According to the Sudan simple special survey methodology (S3M) survey which is conducted jointly by UNICEF and MOH in 2013, there is a mix of very different realities across the country with high levels of stunting (chronic malnutrition) and low levels of coverage for safe water and sanitation in some areas. Poor feeding practice is a problem across the country, with localities in Kassala and Gedarif states among the most critical. The Eastern region and the three Kordofan states have the lowest coverage of safe drinking water and sanitation facilities, while the Red Sea, Blue Nile and the Darfur region show the highest prevalence of diarrhoea. The good news is that the use of iodized salt has improved, reaching over 90% of households in some localities in Red Sea, South Darfur, Blue Nile and Kassala .
Sudan is currently facing three different onset emergencies requiring immediate response, including the Acute Watery Diarrhoea (AWD) outbreak in Gedarif, White Nile, Khartoum, Sennar, River Nile state, North Kordofan and Gezira, severe malnutrition in the Jebel Marra area, and the continued influx of South Sudanese refugees, of which around 65 per cent are children.
During the month of May 2017, suspected AWD cases reached 4,394 including 1,243 children in White Nile State. There were 75 deaths in 9 localities with a case fatality rate of 1.7 per cent. UNICEF has been taking immediate action to support the Government’s response in Health, Nutrition, WASH and Communication for Development (C4D).
In the Jebel Marra area of Central Darfur, a recent survey showed critical levels of acute malnutrition with Global Acute malnutrition (GAM) rate of 15.7 per cent and severe acute malnutrition (SAM) of 5 per cent. UNICEF is taking the lead with Federal and State-level Ministry of Health in mobilizing an inter-sectoral response to approximately 200,000 displaced or newly returned people, including an estimated 120,000 children.
The influx of South Sudanese refugees to Sudan continues to increase. From January to mid-May 2017, more than 136,962 South Sudanese refugees have arrived into Sudan, including approximately 89,000 children. (65 per cent) The new arrivals in May were mainly in the White Nile, South Kordofan, East and South Darfur States.
In East Darfur alone, 41,978 South Sudanese refugees have newly arrived since January.
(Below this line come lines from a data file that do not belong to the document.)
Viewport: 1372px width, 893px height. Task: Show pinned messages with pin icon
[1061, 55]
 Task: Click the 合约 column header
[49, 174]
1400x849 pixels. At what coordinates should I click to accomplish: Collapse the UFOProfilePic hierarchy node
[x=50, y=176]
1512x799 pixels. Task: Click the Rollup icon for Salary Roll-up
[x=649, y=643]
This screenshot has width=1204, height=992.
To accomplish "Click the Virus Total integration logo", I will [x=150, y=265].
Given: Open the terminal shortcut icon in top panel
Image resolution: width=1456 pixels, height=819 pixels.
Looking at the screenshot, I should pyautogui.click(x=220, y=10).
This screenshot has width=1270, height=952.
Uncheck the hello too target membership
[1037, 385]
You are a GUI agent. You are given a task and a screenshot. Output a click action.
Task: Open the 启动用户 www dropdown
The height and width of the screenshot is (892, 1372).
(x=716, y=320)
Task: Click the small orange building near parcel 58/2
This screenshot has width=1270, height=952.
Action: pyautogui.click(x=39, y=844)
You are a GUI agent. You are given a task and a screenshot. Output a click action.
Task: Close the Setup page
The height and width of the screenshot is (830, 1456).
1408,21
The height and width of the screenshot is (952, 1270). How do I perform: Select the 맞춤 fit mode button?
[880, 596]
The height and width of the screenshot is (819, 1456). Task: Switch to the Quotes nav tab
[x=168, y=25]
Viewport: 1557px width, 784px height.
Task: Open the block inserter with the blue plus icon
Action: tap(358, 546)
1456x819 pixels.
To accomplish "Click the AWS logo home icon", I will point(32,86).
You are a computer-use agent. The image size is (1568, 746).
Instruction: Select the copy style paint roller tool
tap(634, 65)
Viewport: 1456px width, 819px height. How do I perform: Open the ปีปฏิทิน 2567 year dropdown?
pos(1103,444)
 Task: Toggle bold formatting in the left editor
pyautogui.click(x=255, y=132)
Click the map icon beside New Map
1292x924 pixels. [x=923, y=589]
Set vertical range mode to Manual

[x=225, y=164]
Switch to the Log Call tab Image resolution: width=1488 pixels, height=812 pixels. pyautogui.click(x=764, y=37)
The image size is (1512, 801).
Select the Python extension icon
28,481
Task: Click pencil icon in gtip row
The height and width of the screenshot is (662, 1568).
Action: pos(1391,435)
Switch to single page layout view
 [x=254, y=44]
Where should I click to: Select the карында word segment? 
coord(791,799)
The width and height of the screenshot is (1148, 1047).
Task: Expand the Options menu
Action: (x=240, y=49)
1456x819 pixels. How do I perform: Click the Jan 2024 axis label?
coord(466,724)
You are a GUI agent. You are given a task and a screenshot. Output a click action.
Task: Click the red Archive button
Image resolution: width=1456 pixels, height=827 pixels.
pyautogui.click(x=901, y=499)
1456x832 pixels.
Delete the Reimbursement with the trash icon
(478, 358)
The current cumulative number of refugees in the state is 94,961. Nearly half of the current refugee population has arrived in the state only during the last 5 month.
According to the Sudan simple special survey methodology (S3M) survey which is conducted jointly by UNICEF and MOH in 2013, there is a mix of very different realities across the country with high levels of stunting (chronic malnutrition) and low levels of coverage for safe water and sanitation in some areas. Poor feeding practice is a problem across the country, with localities in Kassala and Gedarif states among the most critical. The Eastern region and the three Kordofan states have the lowest coverage of safe drinking water and sanitation facilities, while the Red Sea, Blue Nile and the Darfur region show the highest prevalence of diarrhoea. The good news is that the use of iodized salt has improved, reaching over 90% of households in some localities in Red Sea, South Darfur, Blue Nile and Kassala .
The prevalence of malnutrition imposes significant costs on the Sudanese economy as well as society. The high mortality due to malnutrition leads to the loss of the economic potential of the child. It affects children in many ways, predisposing them to different infectious diseases, psychosocial mal-development, and cognitive deficiencies. The cost of hospital admission and treatment in addition to parental days off work should not be ignored.
Reducing malnutrition and its consequences is a global and development goal as stated by the Millennium Development Goals (MDGs) and the Sudan Growth and Development Strategy (SGDS).This study targets the latter by providing information that may assist in improving current available services for treatment of severe malnutrition.